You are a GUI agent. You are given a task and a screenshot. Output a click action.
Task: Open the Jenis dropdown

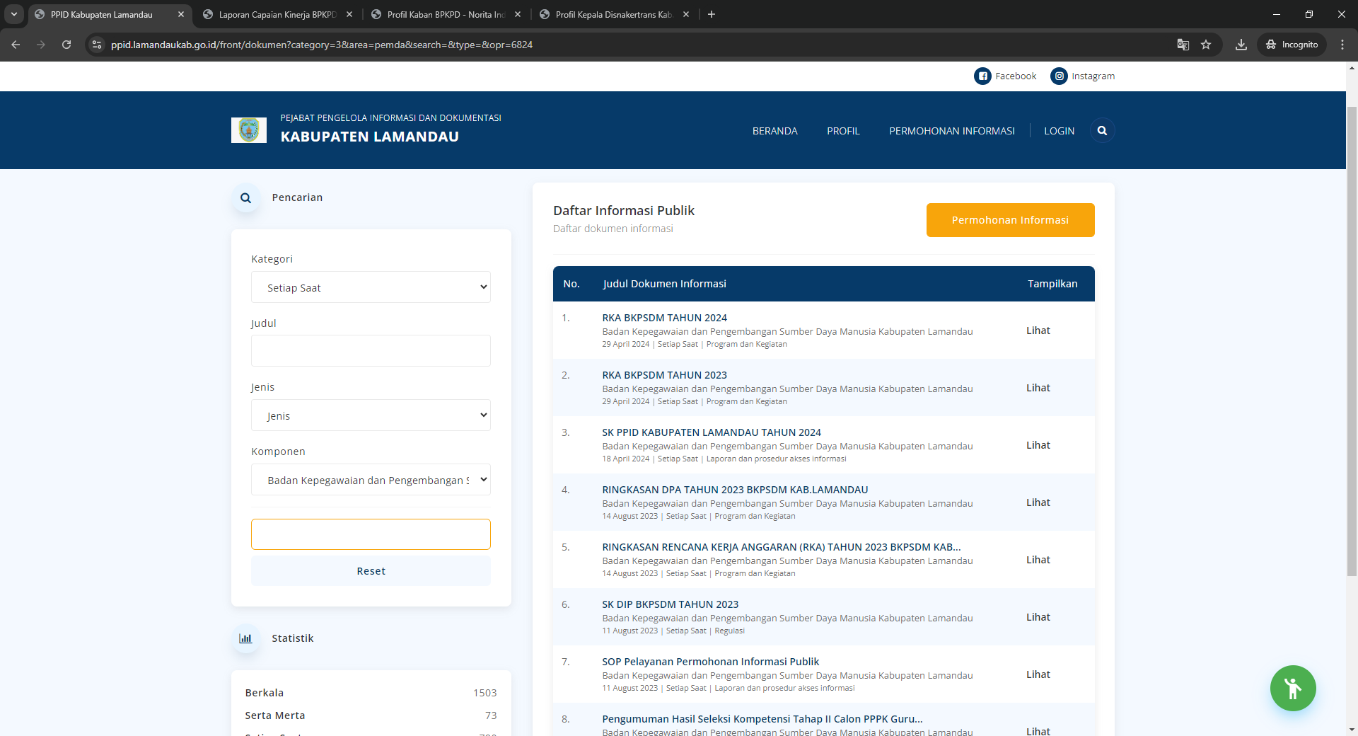click(371, 415)
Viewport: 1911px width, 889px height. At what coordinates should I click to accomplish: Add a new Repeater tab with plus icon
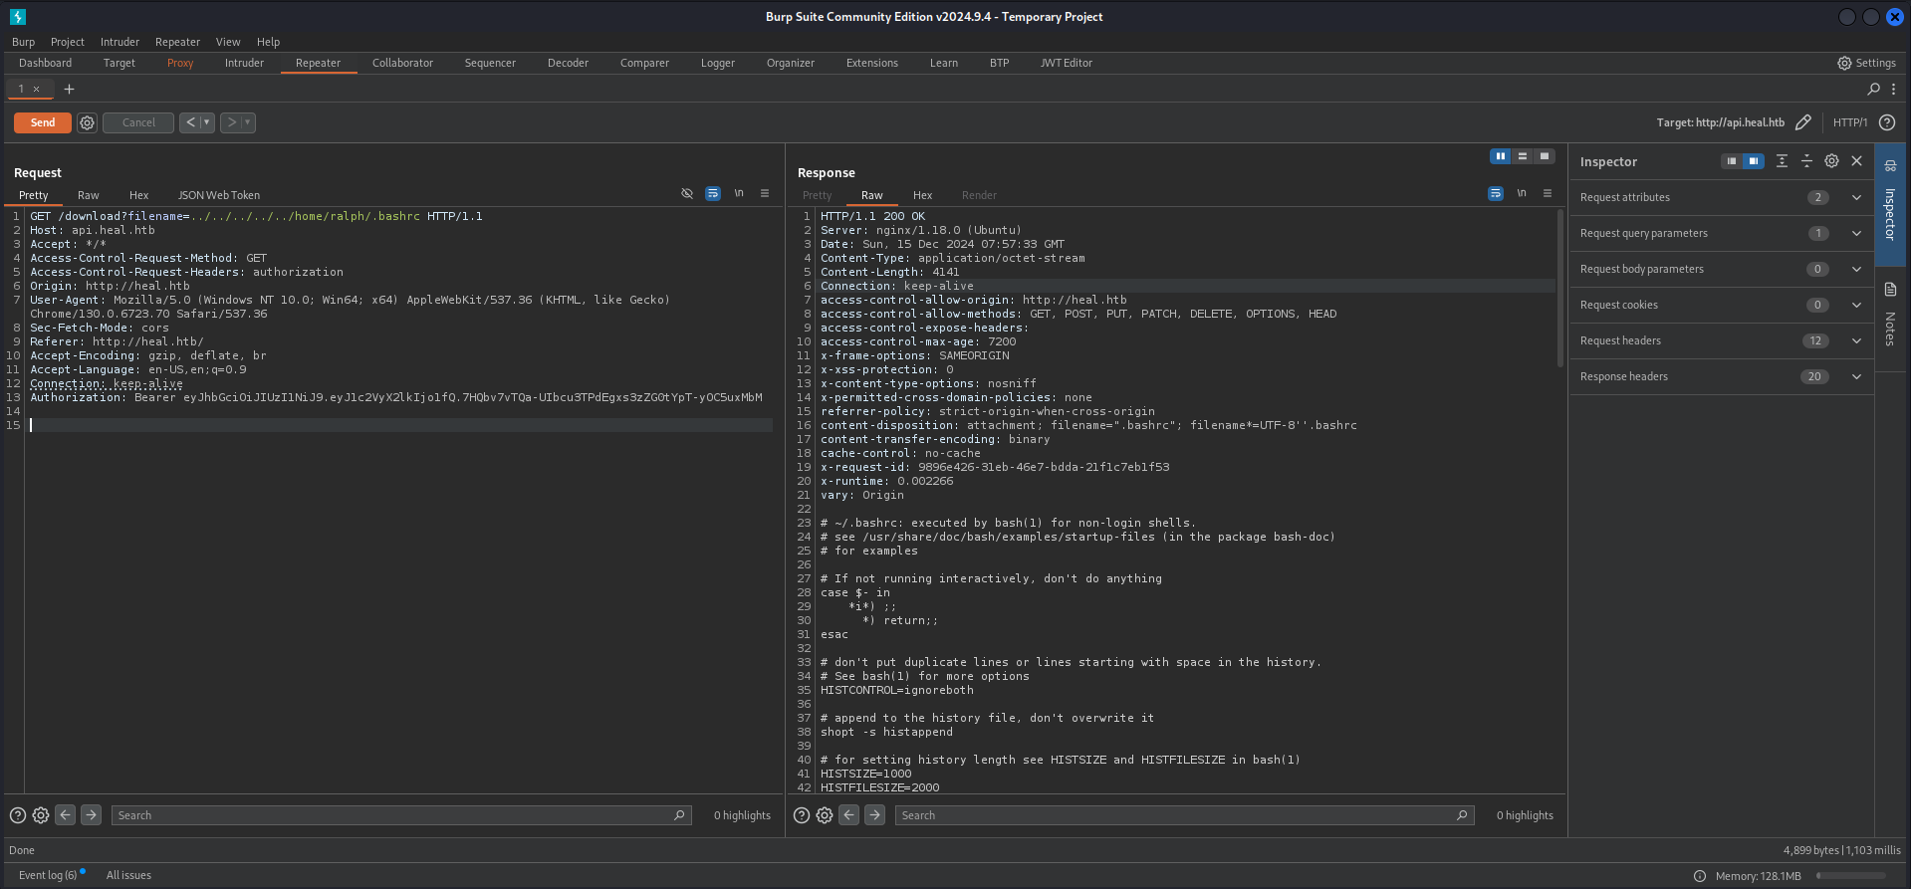pyautogui.click(x=69, y=89)
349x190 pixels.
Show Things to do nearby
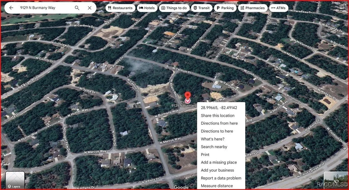(x=174, y=8)
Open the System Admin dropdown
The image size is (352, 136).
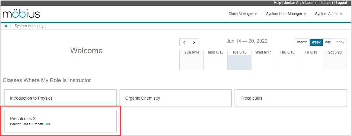(328, 14)
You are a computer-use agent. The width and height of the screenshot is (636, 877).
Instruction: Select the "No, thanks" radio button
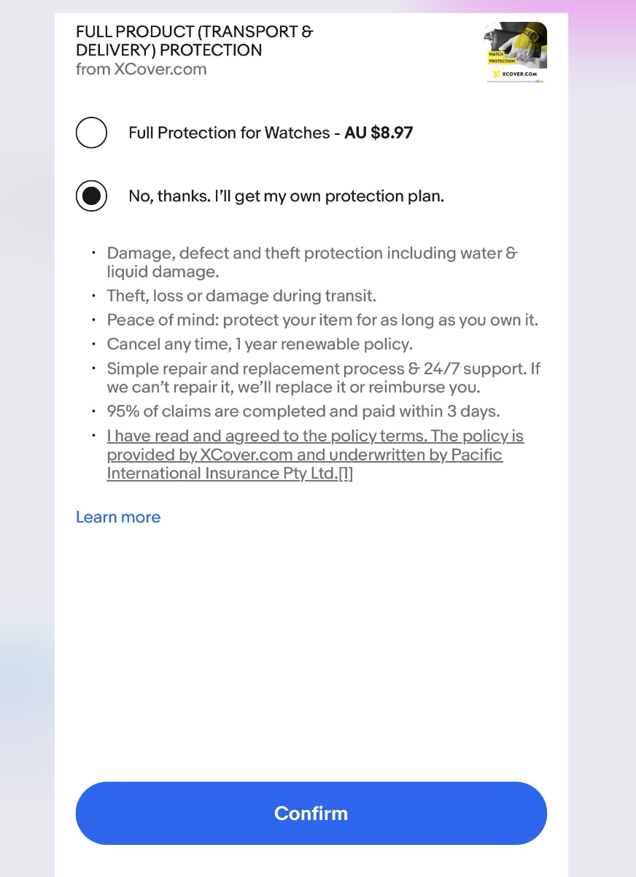pos(91,196)
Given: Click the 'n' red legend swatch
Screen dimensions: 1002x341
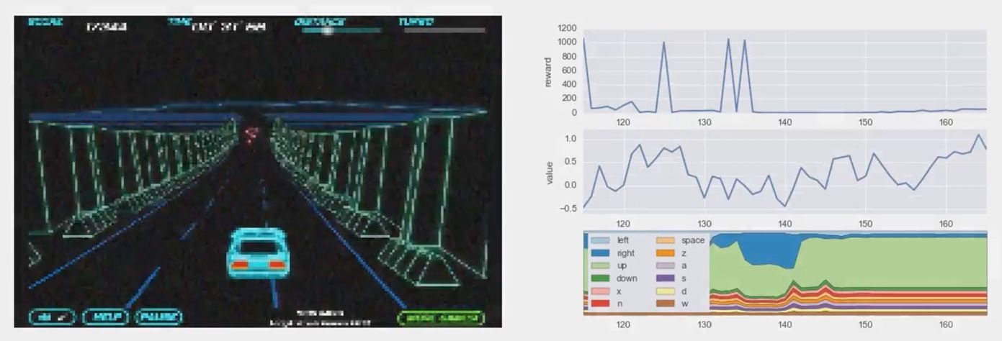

☆ ☆ ☆ ☆ ☆ ☆ ☆

* _Exercise_: Which lines of the data contain the string "agent"? Copy each of them.

* _Answer section_:
You are a GUI agent. You are given a task and a screenshot. Output a click action.
You are a computer-use agent. The width and height of the screenshot is (636, 877).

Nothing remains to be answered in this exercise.